Extracted records:

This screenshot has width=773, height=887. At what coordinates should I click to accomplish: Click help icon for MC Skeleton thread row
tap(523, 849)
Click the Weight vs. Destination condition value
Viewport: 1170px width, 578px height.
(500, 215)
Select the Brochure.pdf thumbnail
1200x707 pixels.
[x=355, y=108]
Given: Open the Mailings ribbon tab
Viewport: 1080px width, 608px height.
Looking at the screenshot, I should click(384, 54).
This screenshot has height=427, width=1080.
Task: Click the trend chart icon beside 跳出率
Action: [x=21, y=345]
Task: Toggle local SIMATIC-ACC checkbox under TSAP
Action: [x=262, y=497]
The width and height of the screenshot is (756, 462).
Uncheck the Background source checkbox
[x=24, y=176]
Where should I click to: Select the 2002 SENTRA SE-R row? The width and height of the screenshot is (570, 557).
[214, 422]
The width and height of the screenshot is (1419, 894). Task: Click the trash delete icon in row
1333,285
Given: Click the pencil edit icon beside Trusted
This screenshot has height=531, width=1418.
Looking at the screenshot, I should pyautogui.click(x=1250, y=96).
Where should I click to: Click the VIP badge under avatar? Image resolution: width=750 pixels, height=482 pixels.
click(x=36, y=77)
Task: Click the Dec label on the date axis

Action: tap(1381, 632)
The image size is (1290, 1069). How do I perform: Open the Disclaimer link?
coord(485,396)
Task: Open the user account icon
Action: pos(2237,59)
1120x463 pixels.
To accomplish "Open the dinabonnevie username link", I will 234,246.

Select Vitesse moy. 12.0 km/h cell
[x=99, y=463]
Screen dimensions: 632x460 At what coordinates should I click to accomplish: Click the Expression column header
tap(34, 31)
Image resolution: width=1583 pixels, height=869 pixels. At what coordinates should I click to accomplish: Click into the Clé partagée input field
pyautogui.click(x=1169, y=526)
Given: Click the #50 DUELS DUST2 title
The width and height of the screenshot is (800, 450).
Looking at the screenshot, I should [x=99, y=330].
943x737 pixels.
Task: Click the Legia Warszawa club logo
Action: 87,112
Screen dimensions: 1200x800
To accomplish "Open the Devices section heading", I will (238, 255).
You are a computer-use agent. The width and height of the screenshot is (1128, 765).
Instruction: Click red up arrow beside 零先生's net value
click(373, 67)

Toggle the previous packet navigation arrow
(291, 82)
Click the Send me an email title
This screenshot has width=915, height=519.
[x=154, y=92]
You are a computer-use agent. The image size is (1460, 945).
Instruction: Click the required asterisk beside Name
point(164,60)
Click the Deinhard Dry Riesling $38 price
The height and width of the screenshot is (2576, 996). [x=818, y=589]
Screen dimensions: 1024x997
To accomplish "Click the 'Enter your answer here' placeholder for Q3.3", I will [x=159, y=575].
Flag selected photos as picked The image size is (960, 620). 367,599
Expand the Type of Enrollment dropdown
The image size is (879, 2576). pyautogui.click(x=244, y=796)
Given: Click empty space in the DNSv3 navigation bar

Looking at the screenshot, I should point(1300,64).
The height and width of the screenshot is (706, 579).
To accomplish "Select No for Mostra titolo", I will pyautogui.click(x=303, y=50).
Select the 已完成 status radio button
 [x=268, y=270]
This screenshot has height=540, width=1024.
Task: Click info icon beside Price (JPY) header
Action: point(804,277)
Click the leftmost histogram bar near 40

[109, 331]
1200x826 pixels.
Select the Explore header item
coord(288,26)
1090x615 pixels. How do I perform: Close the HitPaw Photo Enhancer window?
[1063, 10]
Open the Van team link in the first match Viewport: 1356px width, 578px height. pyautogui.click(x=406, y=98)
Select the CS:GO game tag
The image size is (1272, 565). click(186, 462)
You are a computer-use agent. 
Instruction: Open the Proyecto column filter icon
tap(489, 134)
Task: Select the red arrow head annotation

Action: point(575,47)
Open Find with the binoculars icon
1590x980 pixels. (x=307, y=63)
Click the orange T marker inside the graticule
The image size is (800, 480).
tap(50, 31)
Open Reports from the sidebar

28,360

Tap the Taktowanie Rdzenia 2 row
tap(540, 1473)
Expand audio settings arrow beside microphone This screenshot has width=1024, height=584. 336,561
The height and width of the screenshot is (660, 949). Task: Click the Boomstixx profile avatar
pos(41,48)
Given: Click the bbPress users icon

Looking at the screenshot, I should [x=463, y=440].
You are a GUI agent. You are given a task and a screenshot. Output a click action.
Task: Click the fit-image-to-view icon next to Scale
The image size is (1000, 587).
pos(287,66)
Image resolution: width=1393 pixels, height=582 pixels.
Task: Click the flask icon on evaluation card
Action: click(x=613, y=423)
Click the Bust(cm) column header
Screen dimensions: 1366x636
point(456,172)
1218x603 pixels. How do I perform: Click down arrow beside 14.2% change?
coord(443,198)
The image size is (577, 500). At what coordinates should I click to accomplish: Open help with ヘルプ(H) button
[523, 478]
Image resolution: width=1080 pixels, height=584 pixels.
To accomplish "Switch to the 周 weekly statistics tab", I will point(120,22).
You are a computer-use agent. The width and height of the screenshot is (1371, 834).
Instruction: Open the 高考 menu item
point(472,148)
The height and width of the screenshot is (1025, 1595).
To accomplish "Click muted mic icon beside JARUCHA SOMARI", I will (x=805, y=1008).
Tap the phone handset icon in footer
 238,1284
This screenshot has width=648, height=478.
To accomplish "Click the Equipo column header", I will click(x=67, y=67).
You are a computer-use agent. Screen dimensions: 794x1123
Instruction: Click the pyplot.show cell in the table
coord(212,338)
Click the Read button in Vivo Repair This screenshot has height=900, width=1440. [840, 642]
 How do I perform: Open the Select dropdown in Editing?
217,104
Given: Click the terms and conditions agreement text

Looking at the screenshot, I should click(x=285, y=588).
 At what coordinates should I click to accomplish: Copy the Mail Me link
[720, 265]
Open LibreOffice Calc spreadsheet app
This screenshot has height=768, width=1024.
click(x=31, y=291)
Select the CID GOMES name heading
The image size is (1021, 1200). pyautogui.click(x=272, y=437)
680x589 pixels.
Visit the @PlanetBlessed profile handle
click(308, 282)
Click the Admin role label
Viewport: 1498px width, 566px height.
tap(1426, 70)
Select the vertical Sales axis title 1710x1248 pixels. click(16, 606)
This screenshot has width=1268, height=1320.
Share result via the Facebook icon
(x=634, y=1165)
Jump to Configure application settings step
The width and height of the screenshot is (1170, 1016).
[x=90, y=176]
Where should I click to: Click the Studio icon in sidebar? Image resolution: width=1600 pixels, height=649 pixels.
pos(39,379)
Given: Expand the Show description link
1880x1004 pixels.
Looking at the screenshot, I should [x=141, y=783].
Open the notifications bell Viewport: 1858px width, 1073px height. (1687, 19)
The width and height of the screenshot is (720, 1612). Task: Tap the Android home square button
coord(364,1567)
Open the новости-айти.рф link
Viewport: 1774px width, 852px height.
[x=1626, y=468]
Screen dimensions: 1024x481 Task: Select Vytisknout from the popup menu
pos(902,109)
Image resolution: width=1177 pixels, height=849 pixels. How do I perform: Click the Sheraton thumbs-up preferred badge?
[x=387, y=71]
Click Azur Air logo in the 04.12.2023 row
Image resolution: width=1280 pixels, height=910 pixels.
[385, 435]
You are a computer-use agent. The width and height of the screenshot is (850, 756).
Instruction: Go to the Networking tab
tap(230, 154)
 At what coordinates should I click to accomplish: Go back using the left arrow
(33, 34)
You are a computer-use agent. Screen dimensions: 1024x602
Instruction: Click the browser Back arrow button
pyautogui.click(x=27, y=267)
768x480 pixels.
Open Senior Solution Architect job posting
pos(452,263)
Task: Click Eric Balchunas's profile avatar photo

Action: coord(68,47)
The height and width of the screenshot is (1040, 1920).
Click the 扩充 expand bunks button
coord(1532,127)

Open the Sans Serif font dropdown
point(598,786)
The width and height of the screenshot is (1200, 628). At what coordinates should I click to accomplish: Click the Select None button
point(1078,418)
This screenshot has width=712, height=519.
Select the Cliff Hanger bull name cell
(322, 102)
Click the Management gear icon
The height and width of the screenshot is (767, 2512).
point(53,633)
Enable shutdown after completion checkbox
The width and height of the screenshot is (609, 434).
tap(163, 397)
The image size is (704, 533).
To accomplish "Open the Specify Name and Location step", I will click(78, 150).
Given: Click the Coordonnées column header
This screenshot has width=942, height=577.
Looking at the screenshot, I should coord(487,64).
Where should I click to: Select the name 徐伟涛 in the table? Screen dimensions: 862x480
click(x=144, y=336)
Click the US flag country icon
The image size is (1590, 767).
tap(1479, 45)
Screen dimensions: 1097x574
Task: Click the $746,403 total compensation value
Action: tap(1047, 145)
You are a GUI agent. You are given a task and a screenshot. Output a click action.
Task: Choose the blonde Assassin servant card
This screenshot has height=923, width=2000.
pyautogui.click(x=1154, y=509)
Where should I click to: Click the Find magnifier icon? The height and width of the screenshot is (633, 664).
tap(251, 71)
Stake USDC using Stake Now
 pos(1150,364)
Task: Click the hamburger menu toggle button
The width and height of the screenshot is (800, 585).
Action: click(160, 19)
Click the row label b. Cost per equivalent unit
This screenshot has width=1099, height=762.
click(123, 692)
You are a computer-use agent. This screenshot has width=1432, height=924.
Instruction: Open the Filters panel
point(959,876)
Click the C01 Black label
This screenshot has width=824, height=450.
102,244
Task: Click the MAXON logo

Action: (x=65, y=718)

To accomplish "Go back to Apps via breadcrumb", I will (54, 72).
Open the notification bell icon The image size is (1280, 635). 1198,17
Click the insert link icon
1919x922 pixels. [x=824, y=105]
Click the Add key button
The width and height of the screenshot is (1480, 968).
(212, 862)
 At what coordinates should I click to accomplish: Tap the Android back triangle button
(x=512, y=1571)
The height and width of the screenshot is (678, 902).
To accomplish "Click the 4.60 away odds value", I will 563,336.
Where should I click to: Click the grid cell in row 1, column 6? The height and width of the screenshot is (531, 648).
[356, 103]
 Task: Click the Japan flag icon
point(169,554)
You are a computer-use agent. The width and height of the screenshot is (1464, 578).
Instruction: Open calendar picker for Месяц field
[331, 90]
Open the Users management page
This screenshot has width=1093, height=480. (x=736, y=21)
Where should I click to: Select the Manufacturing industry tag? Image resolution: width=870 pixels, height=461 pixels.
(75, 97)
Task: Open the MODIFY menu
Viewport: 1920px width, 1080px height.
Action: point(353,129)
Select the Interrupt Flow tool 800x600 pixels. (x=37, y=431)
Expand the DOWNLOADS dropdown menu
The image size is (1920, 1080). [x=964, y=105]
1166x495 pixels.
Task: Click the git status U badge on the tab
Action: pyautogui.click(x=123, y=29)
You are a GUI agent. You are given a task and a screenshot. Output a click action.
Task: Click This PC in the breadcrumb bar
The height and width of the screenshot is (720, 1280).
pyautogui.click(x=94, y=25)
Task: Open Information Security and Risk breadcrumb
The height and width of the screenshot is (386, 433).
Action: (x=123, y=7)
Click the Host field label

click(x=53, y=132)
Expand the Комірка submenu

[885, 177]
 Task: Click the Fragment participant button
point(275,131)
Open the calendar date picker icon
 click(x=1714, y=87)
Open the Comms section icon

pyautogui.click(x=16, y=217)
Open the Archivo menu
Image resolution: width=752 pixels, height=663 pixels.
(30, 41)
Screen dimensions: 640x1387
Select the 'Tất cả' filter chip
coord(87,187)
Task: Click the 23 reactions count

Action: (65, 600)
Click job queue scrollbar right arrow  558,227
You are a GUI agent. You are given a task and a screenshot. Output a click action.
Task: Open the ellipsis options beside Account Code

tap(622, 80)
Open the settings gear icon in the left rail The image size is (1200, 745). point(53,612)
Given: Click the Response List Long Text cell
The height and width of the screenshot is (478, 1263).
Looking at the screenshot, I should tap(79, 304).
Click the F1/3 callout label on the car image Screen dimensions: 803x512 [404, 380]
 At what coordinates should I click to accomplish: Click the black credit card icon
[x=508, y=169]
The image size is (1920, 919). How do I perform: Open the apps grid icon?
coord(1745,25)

WORK ITEM:
Write out exactly the lines above between the line with "The image size is (800, 480)." and the line with "This screenshot has width=648, height=478.", inclusive, and nothing beyond them.

EXERCISE ANSWER:
The image size is (800, 480).
tap(50, 31)
Open Reports from the sidebar

28,360

Tap the Taktowanie Rdzenia 2 row
tap(540, 1473)
Expand audio settings arrow beside microphone This screenshot has width=1024, height=584. 336,561
The height and width of the screenshot is (660, 949). Task: Click the Boomstixx profile avatar
pos(41,48)
Given: Click the bbPress users icon

Looking at the screenshot, I should [x=463, y=440].
You are a GUI agent. You are given a task and a screenshot. Output a click action.
Task: Click the fit-image-to-view icon next to Scale
The image size is (1000, 587).
pos(287,66)
Image resolution: width=1393 pixels, height=582 pixels.
Task: Click the flask icon on evaluation card
Action: click(x=613, y=423)
Click the Bust(cm) column header
Screen dimensions: 1366x636
point(456,172)
1218x603 pixels. How do I perform: Click down arrow beside 14.2% change?
coord(443,198)
The image size is (577, 500). At what coordinates should I click to accomplish: Open help with ヘルプ(H) button
[523, 478]
Image resolution: width=1080 pixels, height=584 pixels.
To accomplish "Switch to the 周 weekly statistics tab", I will point(120,22).
You are a computer-use agent. The width and height of the screenshot is (1371, 834).
Instruction: Open the 高考 menu item
point(472,148)
The height and width of the screenshot is (1025, 1595).
To accomplish "Click muted mic icon beside JARUCHA SOMARI", I will (x=805, y=1008).
Tap the phone handset icon in footer
 238,1284
This screenshot has width=648, height=478.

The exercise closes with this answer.